> _Goal_:
Start at the line that has "Expand Section 6 with the plus icon" and stop after the line that has "click(543, 203)". Write out those lines again, swapping "plus icon" for "plus button" and leaving everything else as is.

> _Input_:
☆ ☆ ☆ ☆ ☆
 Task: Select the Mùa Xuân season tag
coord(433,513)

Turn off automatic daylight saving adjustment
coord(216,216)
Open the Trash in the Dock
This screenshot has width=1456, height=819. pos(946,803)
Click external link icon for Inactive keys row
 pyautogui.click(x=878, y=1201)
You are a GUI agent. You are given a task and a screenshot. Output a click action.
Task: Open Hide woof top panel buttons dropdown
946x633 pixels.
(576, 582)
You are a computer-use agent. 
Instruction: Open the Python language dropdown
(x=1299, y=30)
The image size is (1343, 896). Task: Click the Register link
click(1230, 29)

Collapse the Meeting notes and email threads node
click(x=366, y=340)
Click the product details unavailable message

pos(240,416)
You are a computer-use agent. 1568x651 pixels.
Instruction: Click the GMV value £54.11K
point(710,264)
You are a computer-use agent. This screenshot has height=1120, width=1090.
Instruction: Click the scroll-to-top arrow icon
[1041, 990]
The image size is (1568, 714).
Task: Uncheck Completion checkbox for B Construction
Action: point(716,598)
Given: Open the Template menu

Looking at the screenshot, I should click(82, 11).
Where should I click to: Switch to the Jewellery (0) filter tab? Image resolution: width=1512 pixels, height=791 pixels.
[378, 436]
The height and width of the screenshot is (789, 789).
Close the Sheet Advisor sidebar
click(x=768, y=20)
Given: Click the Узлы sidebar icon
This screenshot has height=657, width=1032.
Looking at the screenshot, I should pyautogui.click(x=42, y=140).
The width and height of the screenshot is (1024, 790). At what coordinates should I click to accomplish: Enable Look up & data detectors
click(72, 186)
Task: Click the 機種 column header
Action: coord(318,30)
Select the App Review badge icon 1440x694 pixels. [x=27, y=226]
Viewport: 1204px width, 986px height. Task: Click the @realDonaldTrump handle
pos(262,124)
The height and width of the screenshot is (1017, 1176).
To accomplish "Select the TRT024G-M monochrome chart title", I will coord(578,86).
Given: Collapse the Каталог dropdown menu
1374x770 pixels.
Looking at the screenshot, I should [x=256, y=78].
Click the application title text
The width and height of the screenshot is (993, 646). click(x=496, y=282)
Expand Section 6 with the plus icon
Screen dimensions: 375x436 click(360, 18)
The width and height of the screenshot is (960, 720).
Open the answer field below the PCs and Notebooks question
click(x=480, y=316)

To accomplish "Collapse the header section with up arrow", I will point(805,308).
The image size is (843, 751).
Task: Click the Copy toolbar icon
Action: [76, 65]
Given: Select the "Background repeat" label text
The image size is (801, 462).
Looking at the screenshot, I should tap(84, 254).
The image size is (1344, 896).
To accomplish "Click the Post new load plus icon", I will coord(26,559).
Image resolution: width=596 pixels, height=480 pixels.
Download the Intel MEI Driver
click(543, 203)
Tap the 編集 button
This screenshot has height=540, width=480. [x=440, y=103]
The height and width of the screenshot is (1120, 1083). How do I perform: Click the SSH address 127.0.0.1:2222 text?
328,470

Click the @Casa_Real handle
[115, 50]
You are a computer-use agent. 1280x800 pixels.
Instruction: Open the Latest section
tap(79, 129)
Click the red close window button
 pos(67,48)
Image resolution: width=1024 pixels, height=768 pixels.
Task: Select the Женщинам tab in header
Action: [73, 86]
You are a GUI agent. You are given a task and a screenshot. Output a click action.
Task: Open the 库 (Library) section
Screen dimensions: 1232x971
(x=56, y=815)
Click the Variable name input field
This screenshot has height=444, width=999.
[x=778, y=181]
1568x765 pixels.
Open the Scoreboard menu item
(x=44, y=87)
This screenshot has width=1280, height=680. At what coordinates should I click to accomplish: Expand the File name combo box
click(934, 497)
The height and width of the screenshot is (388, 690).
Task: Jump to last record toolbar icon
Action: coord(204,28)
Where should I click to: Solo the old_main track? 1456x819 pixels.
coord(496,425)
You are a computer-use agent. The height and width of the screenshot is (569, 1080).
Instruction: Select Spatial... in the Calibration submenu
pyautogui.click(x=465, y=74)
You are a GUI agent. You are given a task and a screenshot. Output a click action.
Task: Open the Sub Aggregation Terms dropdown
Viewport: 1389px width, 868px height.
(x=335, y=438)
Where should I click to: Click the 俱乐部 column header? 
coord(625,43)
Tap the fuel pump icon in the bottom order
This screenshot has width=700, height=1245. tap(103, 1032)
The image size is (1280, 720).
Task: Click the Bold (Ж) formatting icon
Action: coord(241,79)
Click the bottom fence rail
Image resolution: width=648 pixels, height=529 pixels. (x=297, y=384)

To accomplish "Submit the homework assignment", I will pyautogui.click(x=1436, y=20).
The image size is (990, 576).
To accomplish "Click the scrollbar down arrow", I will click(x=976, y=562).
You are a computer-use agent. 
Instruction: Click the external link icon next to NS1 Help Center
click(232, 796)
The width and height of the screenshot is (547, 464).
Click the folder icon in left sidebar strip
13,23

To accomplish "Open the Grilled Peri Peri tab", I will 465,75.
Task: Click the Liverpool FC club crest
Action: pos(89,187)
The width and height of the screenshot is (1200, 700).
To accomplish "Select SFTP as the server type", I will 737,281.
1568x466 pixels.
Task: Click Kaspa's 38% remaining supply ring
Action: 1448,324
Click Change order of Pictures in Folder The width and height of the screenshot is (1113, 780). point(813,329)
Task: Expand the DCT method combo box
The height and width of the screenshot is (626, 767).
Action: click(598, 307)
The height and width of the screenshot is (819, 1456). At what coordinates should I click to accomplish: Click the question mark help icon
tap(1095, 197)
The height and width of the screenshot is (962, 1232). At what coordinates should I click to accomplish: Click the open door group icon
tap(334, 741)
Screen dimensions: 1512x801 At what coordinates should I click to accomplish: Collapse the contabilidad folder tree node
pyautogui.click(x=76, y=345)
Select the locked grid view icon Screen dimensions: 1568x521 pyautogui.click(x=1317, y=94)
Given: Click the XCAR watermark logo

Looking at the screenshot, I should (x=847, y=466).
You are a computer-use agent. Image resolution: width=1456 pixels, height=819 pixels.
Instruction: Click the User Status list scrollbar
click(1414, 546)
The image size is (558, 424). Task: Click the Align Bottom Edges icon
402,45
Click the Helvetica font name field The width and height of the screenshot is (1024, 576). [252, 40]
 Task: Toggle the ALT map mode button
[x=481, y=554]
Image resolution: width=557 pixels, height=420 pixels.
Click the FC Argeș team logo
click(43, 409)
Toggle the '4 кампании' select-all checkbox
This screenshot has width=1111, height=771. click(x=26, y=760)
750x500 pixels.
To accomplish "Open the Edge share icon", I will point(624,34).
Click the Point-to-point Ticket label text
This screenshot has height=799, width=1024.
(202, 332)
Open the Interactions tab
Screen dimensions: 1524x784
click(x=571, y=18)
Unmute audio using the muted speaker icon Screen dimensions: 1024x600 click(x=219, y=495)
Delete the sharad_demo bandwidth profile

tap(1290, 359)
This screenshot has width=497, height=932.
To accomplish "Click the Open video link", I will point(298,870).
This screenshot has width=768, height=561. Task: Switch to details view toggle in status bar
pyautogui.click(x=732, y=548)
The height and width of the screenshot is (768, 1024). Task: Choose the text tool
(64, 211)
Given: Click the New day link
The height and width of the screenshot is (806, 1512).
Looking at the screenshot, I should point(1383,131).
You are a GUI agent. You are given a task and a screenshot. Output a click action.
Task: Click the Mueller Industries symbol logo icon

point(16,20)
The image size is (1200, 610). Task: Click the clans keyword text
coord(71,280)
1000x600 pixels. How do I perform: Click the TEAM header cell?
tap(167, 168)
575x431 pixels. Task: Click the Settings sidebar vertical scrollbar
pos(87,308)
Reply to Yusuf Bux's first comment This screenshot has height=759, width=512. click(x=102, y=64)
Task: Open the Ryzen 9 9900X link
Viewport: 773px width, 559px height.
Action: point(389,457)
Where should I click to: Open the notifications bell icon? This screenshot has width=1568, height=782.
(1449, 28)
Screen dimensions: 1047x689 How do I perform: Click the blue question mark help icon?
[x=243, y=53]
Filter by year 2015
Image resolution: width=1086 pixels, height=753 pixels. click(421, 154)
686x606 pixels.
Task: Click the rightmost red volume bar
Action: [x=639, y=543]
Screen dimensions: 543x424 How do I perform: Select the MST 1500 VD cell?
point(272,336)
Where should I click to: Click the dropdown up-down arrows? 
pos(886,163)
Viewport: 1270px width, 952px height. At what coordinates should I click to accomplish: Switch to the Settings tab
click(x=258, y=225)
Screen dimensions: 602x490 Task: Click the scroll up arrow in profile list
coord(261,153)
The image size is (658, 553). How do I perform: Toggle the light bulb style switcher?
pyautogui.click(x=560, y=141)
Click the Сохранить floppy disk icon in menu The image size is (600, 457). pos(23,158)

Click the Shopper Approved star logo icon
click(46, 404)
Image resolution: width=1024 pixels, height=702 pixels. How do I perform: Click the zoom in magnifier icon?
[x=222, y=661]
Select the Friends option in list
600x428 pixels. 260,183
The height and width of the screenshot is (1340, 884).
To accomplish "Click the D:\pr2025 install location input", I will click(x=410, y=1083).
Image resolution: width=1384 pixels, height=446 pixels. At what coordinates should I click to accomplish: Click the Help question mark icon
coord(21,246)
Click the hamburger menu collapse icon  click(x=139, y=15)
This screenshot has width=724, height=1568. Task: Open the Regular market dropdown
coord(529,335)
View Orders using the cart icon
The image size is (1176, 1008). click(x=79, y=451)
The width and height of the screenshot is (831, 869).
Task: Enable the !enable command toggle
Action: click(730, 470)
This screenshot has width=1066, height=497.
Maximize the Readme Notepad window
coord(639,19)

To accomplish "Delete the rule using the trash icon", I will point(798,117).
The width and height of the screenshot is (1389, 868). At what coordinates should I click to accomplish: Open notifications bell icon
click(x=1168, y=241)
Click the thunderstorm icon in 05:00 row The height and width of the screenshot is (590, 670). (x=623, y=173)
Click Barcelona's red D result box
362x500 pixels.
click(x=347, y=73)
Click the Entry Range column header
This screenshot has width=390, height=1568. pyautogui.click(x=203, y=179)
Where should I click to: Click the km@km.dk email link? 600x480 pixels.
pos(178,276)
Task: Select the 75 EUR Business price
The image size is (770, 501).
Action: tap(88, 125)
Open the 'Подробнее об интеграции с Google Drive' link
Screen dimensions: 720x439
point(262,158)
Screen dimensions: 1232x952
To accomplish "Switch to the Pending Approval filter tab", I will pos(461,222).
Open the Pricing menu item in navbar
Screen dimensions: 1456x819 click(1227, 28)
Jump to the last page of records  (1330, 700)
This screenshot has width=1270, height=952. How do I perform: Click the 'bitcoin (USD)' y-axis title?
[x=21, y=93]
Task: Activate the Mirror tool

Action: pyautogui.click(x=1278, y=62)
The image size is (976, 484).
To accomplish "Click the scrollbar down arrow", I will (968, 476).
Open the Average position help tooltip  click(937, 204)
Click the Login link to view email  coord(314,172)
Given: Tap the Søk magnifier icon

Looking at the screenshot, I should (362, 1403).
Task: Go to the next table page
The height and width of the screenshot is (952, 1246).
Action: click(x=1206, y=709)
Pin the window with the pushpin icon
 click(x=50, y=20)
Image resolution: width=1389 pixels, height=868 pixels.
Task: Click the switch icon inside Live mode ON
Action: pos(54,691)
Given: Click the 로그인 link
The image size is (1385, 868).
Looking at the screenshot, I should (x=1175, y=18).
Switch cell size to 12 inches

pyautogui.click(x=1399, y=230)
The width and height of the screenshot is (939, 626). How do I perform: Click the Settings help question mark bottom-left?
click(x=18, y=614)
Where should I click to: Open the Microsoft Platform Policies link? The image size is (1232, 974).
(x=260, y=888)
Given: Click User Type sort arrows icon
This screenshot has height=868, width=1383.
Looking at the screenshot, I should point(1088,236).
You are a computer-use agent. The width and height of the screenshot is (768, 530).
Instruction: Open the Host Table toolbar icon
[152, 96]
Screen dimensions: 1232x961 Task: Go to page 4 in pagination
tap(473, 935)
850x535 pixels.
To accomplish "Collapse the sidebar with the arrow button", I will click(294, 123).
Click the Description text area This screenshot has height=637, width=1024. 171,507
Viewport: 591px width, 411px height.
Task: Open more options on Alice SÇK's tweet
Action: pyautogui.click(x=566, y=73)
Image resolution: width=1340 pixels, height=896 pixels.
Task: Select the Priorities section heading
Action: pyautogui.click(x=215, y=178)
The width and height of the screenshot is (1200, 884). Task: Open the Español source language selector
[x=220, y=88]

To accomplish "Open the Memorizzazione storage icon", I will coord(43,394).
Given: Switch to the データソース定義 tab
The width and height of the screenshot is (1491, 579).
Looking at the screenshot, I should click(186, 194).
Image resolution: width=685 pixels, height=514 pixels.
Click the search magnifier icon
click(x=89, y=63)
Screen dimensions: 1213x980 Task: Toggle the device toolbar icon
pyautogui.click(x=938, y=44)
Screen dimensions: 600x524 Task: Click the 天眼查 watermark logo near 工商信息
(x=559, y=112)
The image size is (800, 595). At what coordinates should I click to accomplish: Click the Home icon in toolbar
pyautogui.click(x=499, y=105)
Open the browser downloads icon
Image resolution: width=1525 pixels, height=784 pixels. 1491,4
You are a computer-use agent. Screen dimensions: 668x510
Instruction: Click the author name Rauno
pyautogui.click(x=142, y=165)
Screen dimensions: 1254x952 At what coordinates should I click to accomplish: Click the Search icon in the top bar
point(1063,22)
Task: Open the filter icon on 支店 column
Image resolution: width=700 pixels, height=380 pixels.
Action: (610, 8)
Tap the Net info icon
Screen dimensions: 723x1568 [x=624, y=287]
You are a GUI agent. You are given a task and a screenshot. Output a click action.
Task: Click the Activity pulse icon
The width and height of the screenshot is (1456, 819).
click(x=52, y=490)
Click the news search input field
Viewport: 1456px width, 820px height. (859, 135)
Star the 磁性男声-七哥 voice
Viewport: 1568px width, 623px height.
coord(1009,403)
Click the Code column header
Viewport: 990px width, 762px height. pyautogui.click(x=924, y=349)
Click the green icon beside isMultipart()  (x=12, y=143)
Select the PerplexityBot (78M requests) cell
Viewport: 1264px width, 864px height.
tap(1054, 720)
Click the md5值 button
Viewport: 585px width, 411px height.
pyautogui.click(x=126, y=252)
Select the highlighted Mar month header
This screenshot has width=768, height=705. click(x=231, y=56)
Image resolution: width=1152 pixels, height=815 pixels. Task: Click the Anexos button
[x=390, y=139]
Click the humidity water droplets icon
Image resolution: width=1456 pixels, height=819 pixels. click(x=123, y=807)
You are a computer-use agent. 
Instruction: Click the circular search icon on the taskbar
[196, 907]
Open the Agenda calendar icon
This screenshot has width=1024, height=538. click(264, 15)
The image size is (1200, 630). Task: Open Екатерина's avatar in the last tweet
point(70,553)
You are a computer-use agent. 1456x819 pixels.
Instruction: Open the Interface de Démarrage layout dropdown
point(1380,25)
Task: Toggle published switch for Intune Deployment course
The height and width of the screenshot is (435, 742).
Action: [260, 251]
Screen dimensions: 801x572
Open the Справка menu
☆ ☆ ☆ ☆ ☆
> _Correct output_:
Expand Section 6 with the plus button
Screen dimensions: 375x436 click(360, 18)
The width and height of the screenshot is (960, 720).
Open the answer field below the PCs and Notebooks question
click(x=480, y=316)

To accomplish "Collapse the header section with up arrow", I will point(805,308).
The image size is (843, 751).
Task: Click the Copy toolbar icon
Action: [76, 65]
Given: Select the "Background repeat" label text
The image size is (801, 462).
Looking at the screenshot, I should tap(84, 254).
The image size is (1344, 896).
To accomplish "Click the Post new load plus button", I will coord(26,559).
Image resolution: width=596 pixels, height=480 pixels.
Download the Intel MEI Driver
click(543, 203)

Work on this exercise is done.